For all of us in the audience, we should probably take generative AI, the large language model, the OpenAI stuff, and just separate it [from generative design elements in CAD]. They are very different, extraordinarily different. But, I do believe OpenAI-style capabilities can lead a person through a conversational UI experience via prompt engineering. And so, when we set up a generative design, I can see those two worlds colliding.

Heppelmann added:

My own view of this stuff is that of a co-pilot concept – helping my engineer. I think we're quite some distance from saying, ‘We don't need the engineer anymore, because the AI does everything for us’. My view is, today, all about making engineers more productive. That’s where we’ll get to a good answer quick.

My take
As noted, I suspect that the absence of an AI focus in the theme-setting keynote had a longer tail than the management team intended, forcing the issue to be discussed later. 

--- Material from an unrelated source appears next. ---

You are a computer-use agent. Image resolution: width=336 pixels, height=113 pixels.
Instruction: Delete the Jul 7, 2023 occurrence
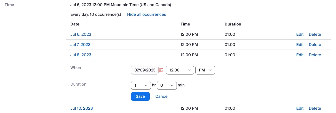coord(315,45)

But an alternative perspective came from an anonymous guest at the event, a representative from a healthtech company. That person, speaking privately to diginomica over lunch, said of generative AI’s relevance to most industries:

The real customer use cases just aren’t there yet for the enterprise. What we really wanted to know after four years of COVID hiatus, is how do we do the digital transformation stuff that we should have been doing all this time?

So, it seems Heppelmann had the right idea all along.